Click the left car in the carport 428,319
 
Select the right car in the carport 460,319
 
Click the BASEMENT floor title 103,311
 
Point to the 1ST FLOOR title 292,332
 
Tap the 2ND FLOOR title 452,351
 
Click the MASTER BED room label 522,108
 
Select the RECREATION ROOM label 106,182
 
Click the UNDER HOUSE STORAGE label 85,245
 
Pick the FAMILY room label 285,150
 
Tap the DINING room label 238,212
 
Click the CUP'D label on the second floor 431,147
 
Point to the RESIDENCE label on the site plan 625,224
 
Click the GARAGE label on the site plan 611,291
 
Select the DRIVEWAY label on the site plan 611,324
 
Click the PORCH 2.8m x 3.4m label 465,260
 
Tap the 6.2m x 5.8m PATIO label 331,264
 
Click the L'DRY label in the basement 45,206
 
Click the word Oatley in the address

########

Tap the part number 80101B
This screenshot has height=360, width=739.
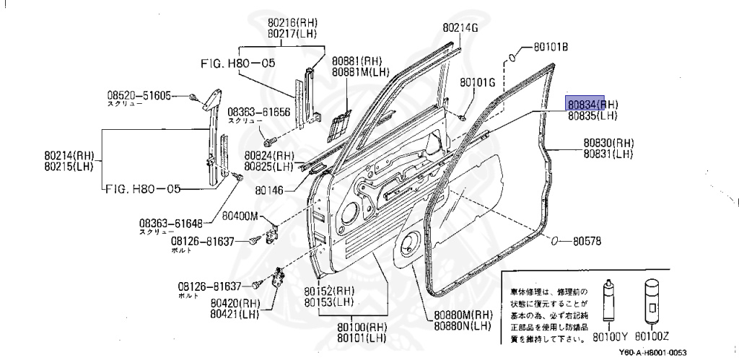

########

# [WHAT THIS TASK INVOLVES]
Arrange the records, starting at the line containing "Click the left car in the carport 428,319" and ending at the line containing "Select the RECREATION ROOM label 106,182", as a Markdown table with the columns Row and Record line. Leave out blank lines and number the rows in order.

# [REPLY TO THE EXERCISE]
| Row | Record line |
|---|---|
| 1 | Click the left car in the carport 428,319 |
| 2 | Select the right car in the carport 460,319 |
| 3 | Click the BASEMENT floor title 103,311 |
| 4 | Point to the 1ST FLOOR title 292,332 |
| 5 | Tap the 2ND FLOOR title 452,351 |
| 6 | Click the MASTER BED room label 522,108 |
| 7 | Select the RECREATION ROOM label 106,182 |